Das Archiv der Finnischen Literaturgesellschaft war meine hauptsächliche Materialquelle. Es verfügt über eine seltene Sammlung einschlägiger alter Fotos und Interviews, sowohl zu den finnischen als auch zu den Sámi-Traditionen. Ich hatte gehofft, Archivmaterial beider Traditionen in die Installation einfließen zu lassen, eine abgerundete Perspektive zu schaffen. Ich wollte dies aber nicht tun, ohne zuerst die Sámi selbst kontaktiert zu haben. Nachdem ich zunächst mit einem samischen Kollegen gesprochen und dann zu Aslak Holmberg, dem Vorsitzenden des Kulturausschusses im samischen Parlament, Kontakt aufgenommen hatte, war deren Reaktion darauf, dass ich die Dokumentation von seidat in die Arbeit integrieren wollte, positiv. Als finnische Künstlerin war es wichtig, den Kontakt zu schließen und diesen Dialog zu führen. Das war ein wichtiger Prozess, um die Geschichte und unsere heutige Koexistenz anzuerkennen.

Die Fragen stellten Laura Hirvi und Fanny Thalén.

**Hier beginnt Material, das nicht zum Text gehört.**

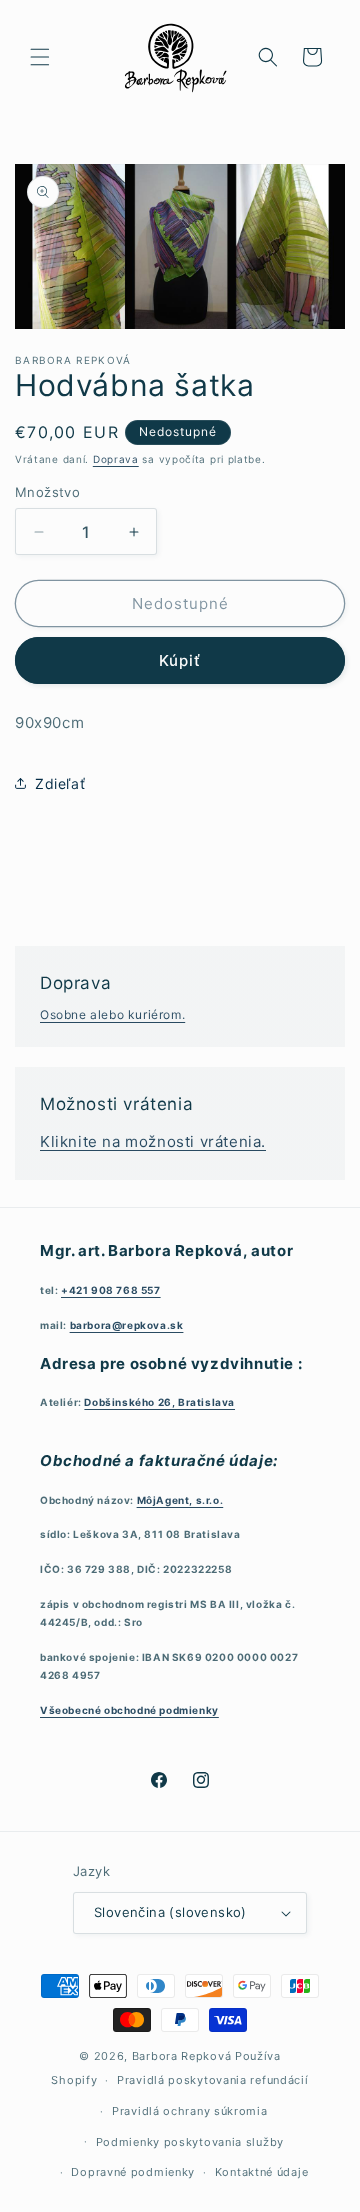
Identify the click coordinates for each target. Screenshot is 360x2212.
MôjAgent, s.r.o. (180, 1500)
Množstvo (47, 492)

Übersetzung aus dem Englischen: Marion Holtkamp

————————

bis 31.3.2019  Ausstellung Elsa Salonen: Stories Told by Stones | Schwartzsche Villa, Berlin-Steglitz

So 17.3. 14 Uhr  Artist Talk mit Elsa Salonen, Prof. Graham Harvey und Dr. Christine Nippe. Moderation: Dr. Laura Hirvi | Schwartzsche Villa, Berlin-Steglitz. Mit Präsentation des Ausstellungskatalogs

Ausstellungskatalog: Christine Nippe (Hrsg.): Elsa Salonen, Stories Told by Stones. Berlin (Edition Cantz) 2019, ISBN 978-3-947563-37-1. Verkaufspreis: 15 EUR

Elsa Salonen wurde 1984 im südwestfinnischen Turku geboren. Sie studierte in Bologna/Italien und wirkte danach größtenteils von Berlin aus, arbeitete aber auch in Künstlerresidenzen u.a. in Kolumbien und Indonesien. Salonens Arbeit ist Teil von Gruppen- und Einzelausstellungen in ganz Europa, außerdem finden sich ihre Werke in den Sammlungen des renommierten Wäinö Aaltonen Museums in Turku und der Stiftung Saastamoinen in Finnland sowie im Museum für zeitgenössische Kunst in Lissone/Italien. Für ihr künstlerisches Schaffen wurde Salonen u.a. mit dem italienischen National Art Award und dem finnischen Artist Grand ausgezeichnet.